What the exercise asks:
Where the listing below reaches the line containing "You are a GUI", start writing out lines exactly, and stop once the line containing "This screenshot has width=1456, height=819." has been written.

Given records:
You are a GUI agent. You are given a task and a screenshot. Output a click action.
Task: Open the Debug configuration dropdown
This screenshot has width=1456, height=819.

* * *

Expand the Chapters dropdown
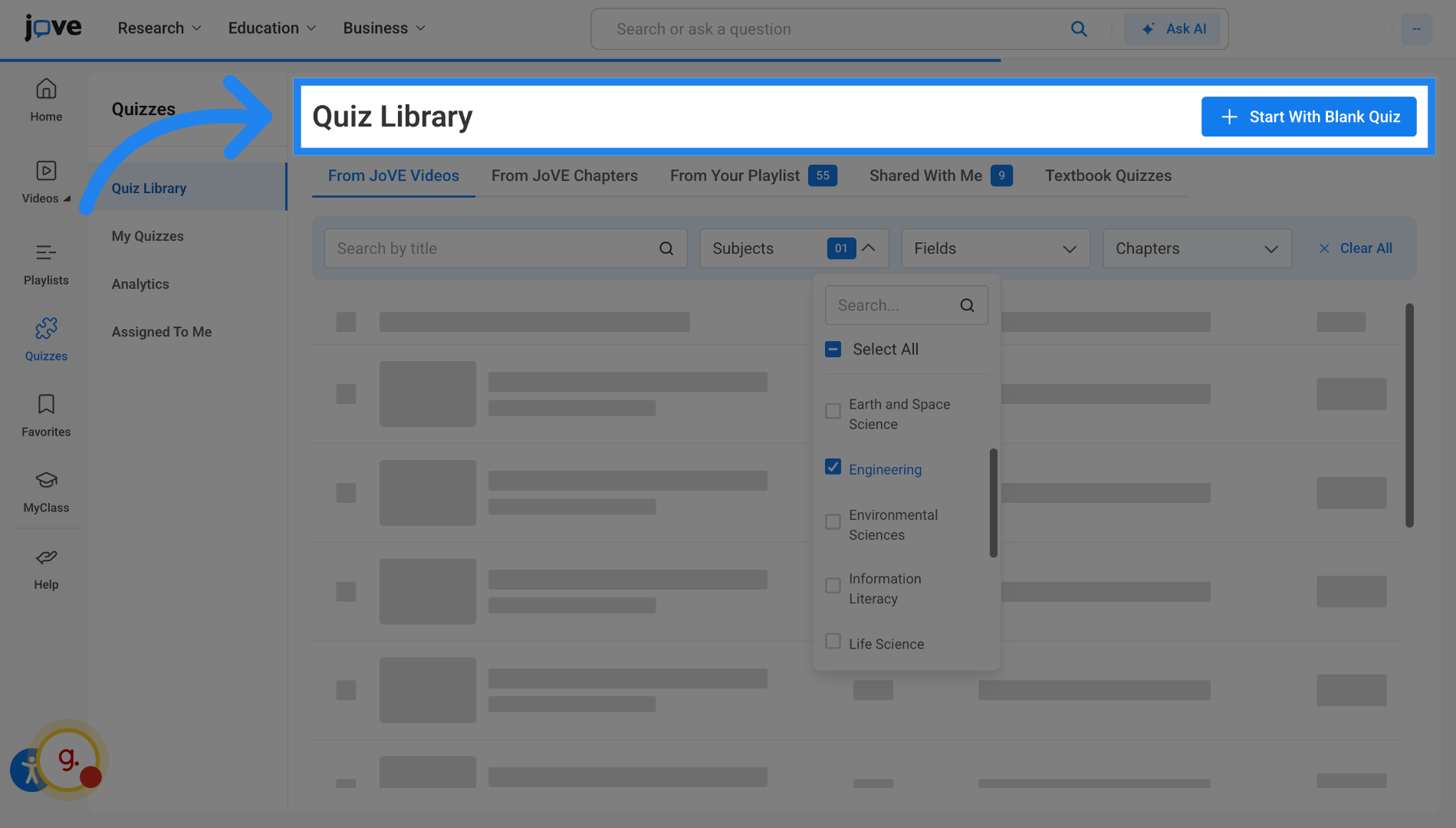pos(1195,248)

Result below:
You are a GUI agent. You are given a task and a screenshot. Output a click action.
Task: Open the Debug configuration dropdown
This screenshot has width=1456, height=819.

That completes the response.